YOUR OBJECTIVE >>
Verbatim copy, images excluded: write out each record shown below.

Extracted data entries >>
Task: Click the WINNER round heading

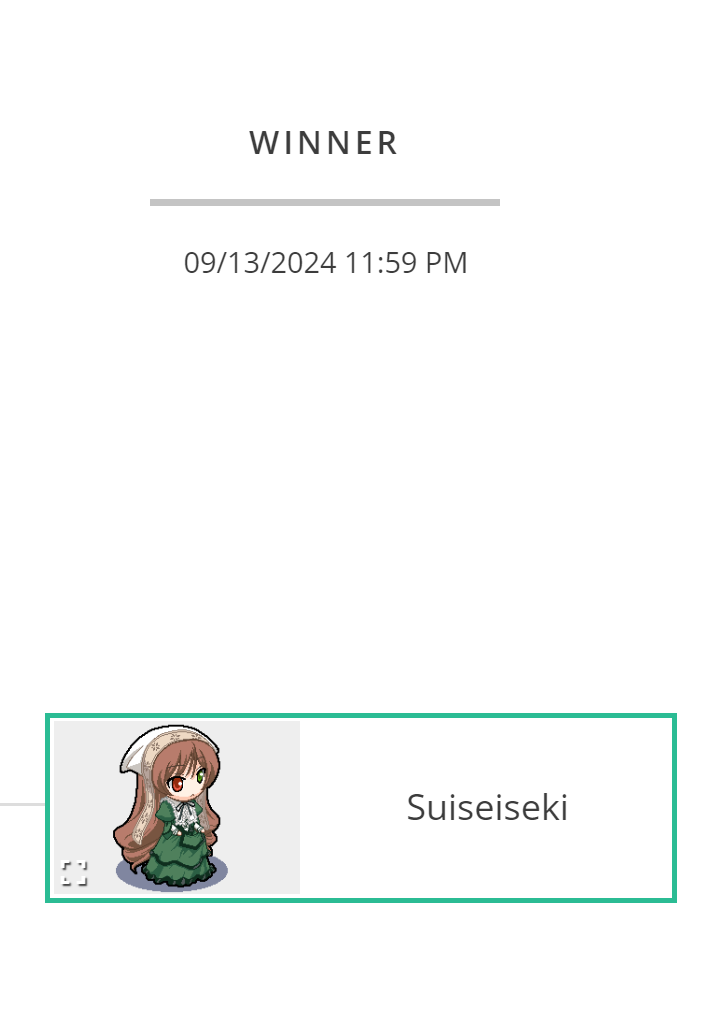Action: click(x=324, y=143)
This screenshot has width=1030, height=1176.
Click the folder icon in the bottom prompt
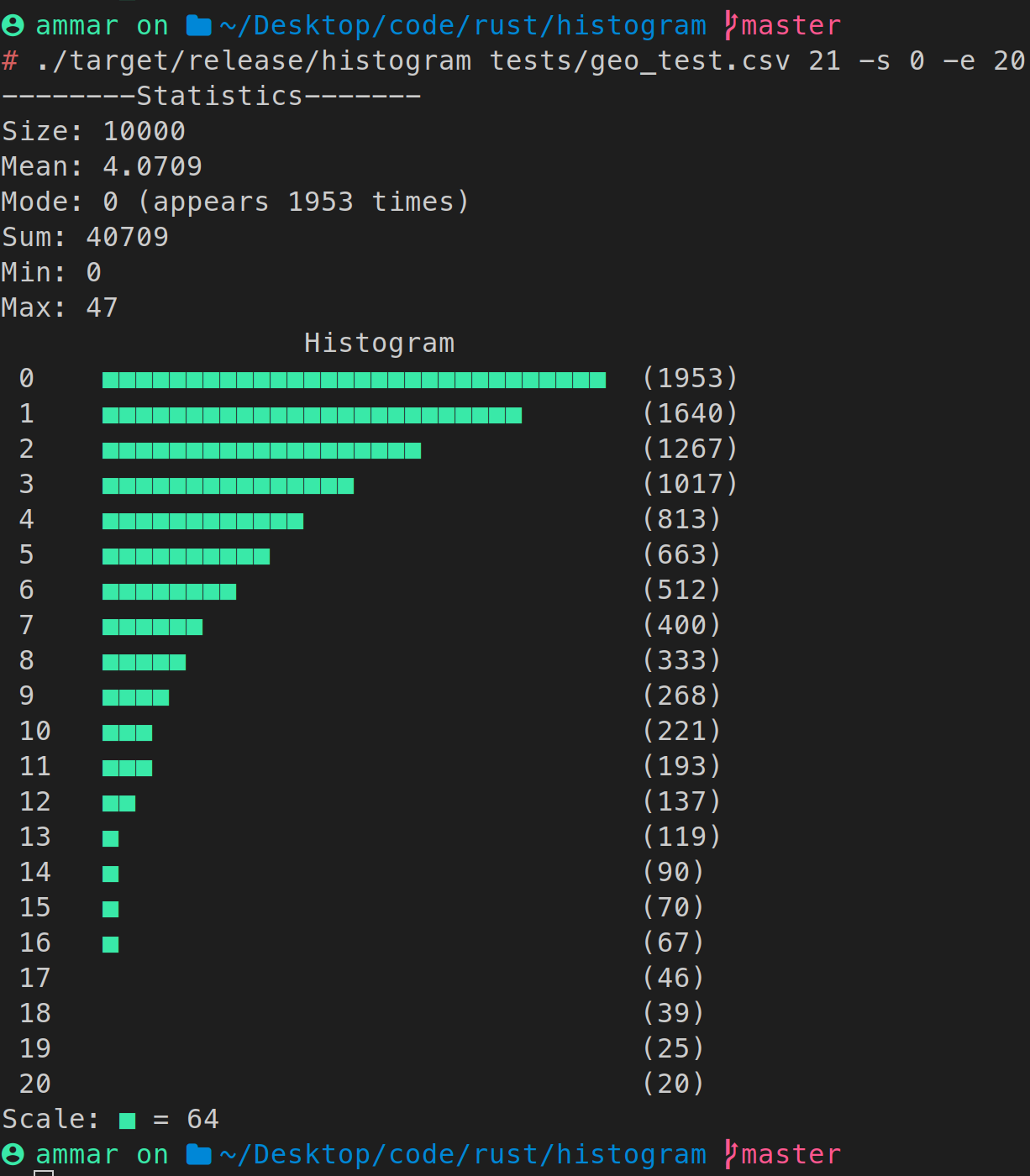(x=198, y=1154)

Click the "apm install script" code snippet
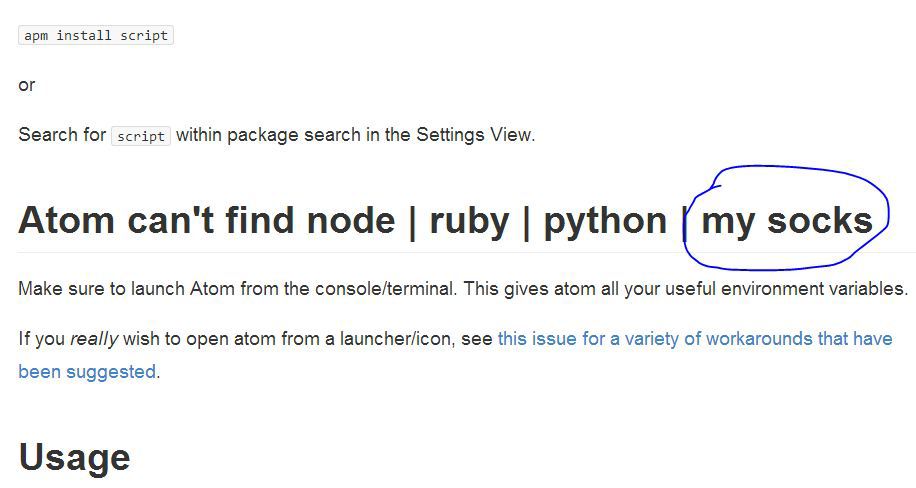pos(96,35)
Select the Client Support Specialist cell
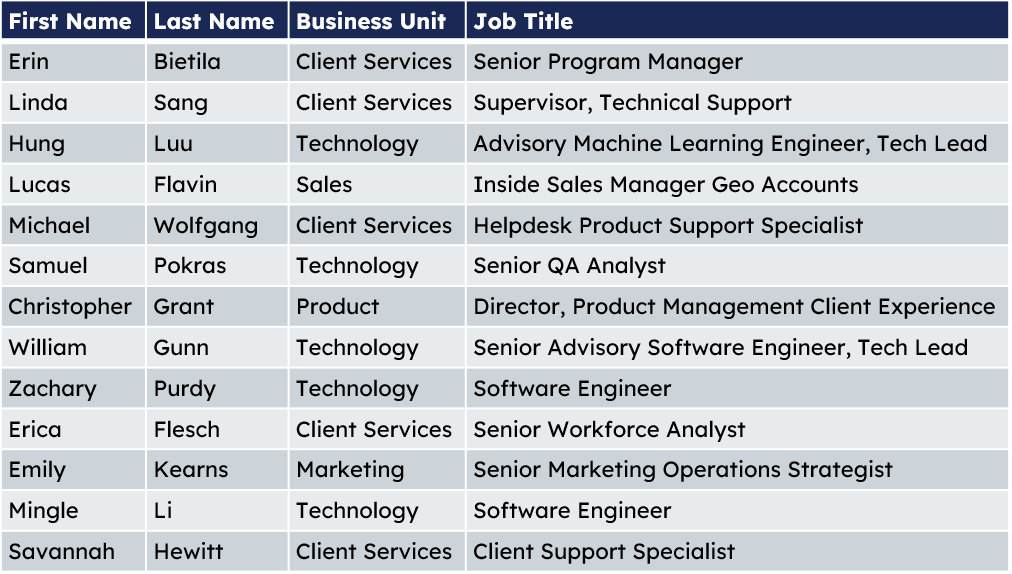Image resolution: width=1012 pixels, height=574 pixels. point(737,551)
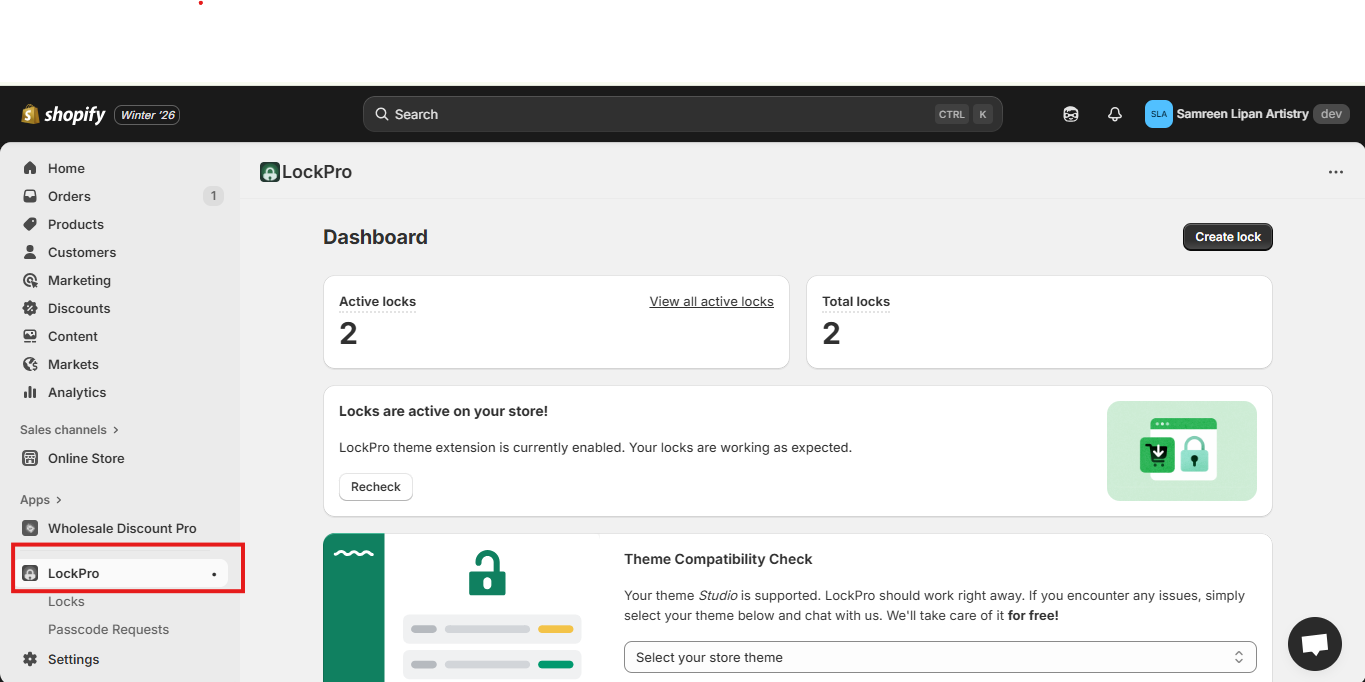
Task: Open Settings gear in sidebar
Action: pos(30,659)
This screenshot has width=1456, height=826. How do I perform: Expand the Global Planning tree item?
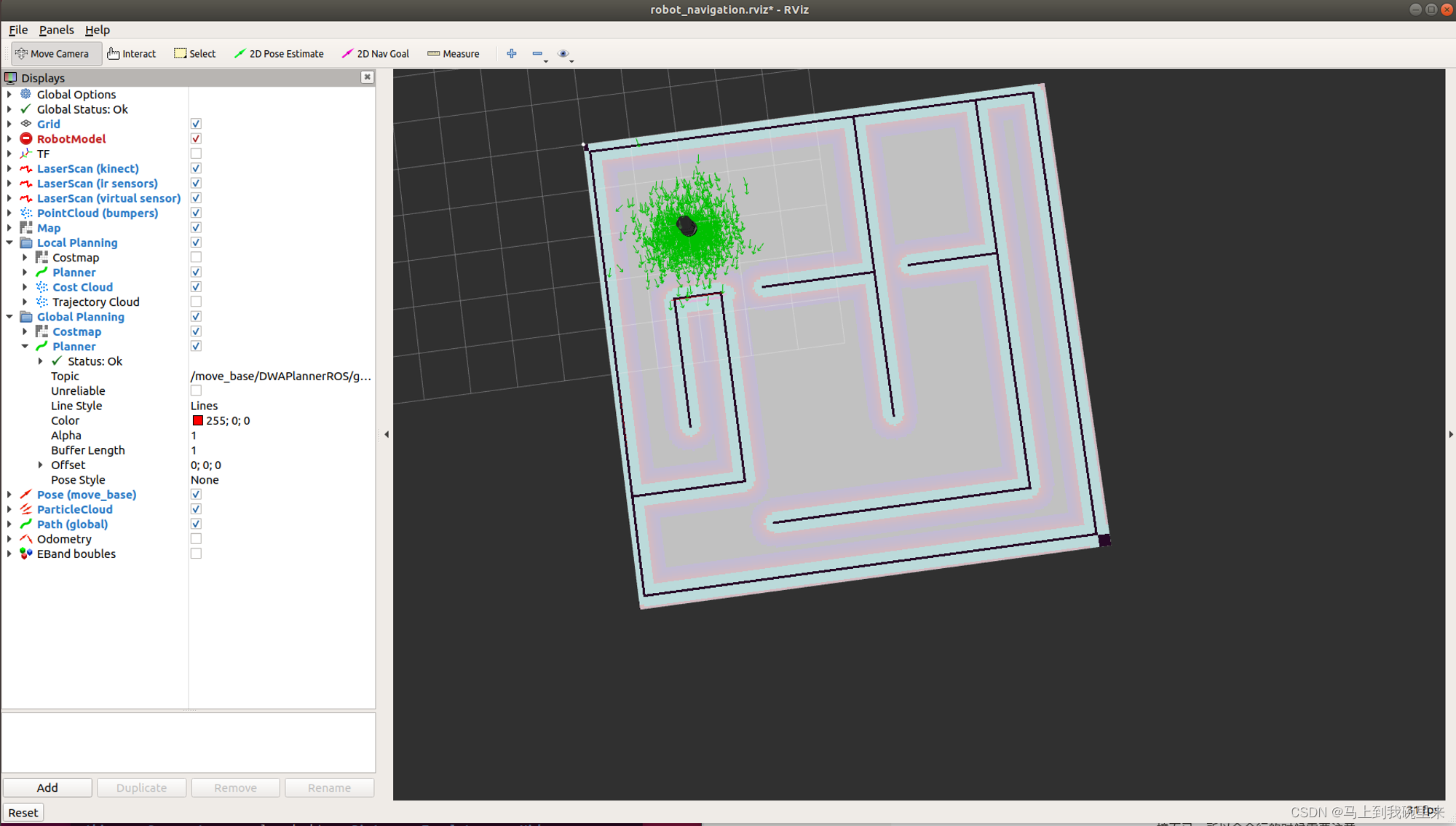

THE ANSWER >>
Task: Click the WINNER round heading

Action: click(x=324, y=143)
This screenshot has width=1030, height=1176.
Click the folder icon in the bottom prompt
(x=198, y=1154)

Click the "apm install script" code snippet
pos(96,35)
Select the Client Support Specialist cell
Image resolution: width=1012 pixels, height=574 pixels. point(737,551)
Task: Open Settings gear in sidebar
Action: pos(30,659)
This screenshot has width=1456, height=826. How do I perform: Expand the Global Planning tree item?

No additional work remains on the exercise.